I was pleasantly surprised by Julia Mahoney’s contribution, as I hadn’t given attention in my essay to the question of feminism and the common good, though I agree it is a crucially important one. Her example of licensing law and its particularly difficult consequences for women is compelling, though I think such laws would be more easily countered by a constitutionalism of individual rights than by common-good constitutionalism, since licensing was typically permitted under the police power as a regulation purporting to serve the common good.
While I agree that recourse to classical law, whether Roman or English, must address the question of the difference in women’s status between today and earlier eras—and should acknowledge the role of liberalism in precipitating that social change—I am not as sanguine as Mahoney that “modern values” are uniformly reassuring. Which modern values? Ensuring educational opportunity for women and appreciating their professional capacity? Seeing gender as a social construction and endorsing creative personal identity? Both?
Given the tendency of the law to define the person abstractly—drawing on legal notions developed specifically for men, not women—I am skeptical that judges or for that matter professional administrators can really think through what may be our greatest challenge today for common good thinking: Do men and women share a common good, both among themselves and with one another? Is this sharing social, or just familial? Can society thrive—can stable families even form—without shared ideas about what a man, and what a woman, is or ought to be?
In his opinion in Adkins, Justice Sutherland referenced the recently ratified Nineteenth Amendment, which he had earlier introduced in the Senate, arguing that it superseded women’s need for special protective legislation, now that women had the right to vote. Here I think he was only half-right: The Nineteenth was not the equivalent of an Equal Rights Amendment, nullifying all differential treatment of the sexes in the law, but in adding women’s voice to the election of representatives, it accorded to women constitutional equality in its most important form and added their witness to deliberation about what law should be.

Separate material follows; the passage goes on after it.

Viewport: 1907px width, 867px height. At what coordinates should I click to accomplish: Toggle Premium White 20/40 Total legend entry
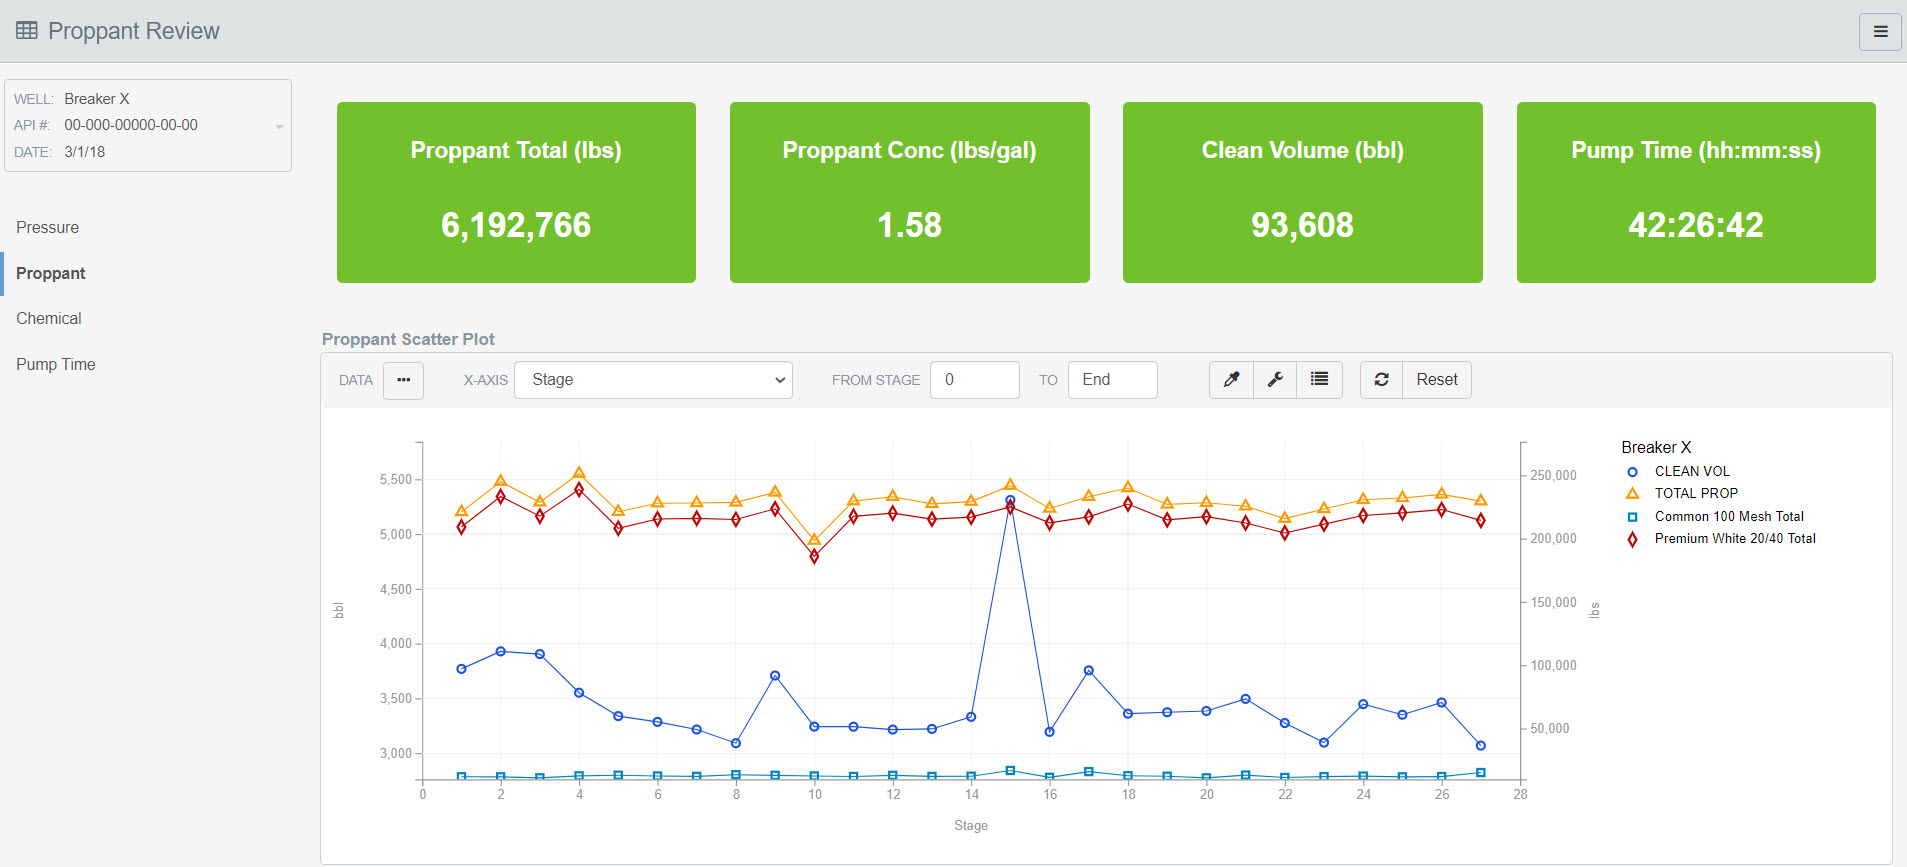click(1734, 538)
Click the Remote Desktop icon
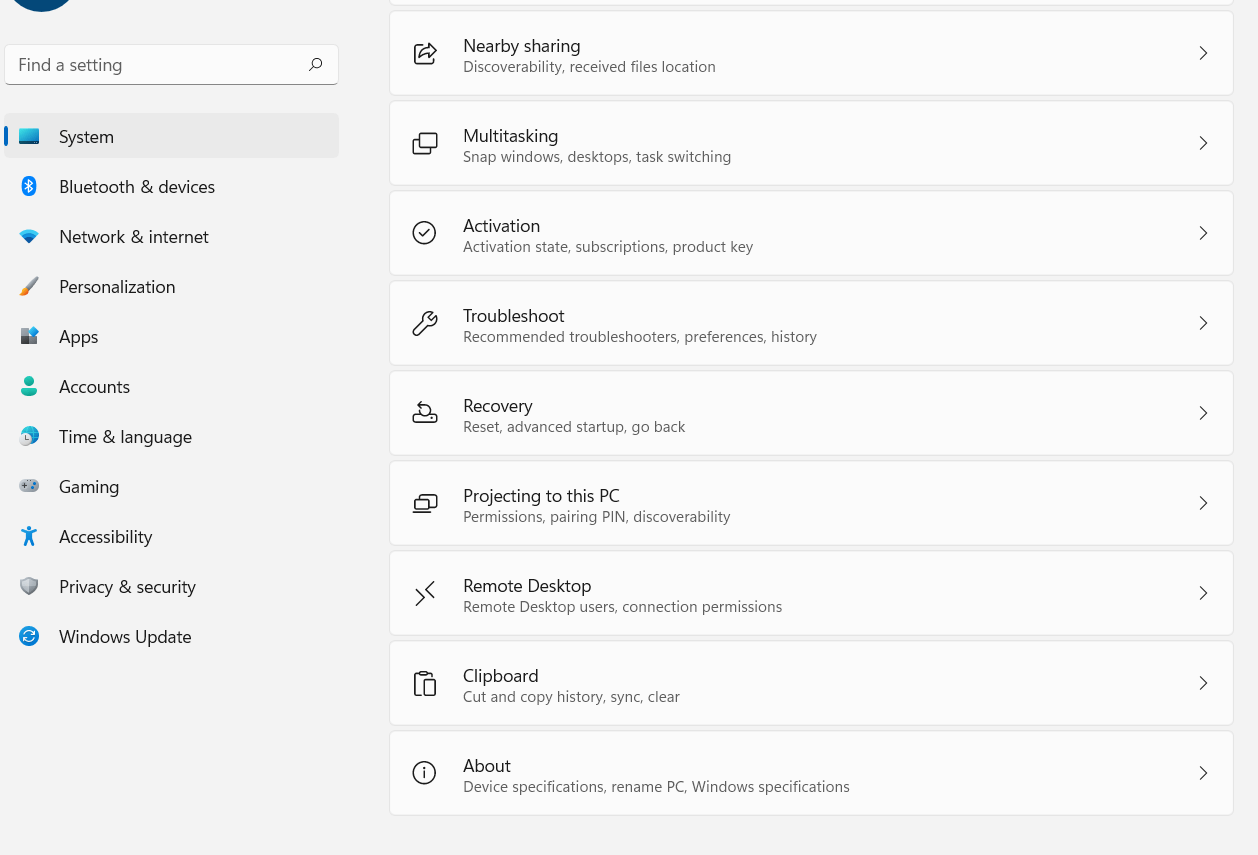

In our post-Dobbs moment, however rocky and uncertain the start, the question of the rights and responsibilities of the sexes and the needs of the families they might form has been returned, at least in part, from the judiciary to political decision in the states and also, as necessary and proper, to the Congress. Whatever the adequacy of available theories, the need for a constitutionalism that can speak intelligently and persuasively of the common good has rarely been clearer.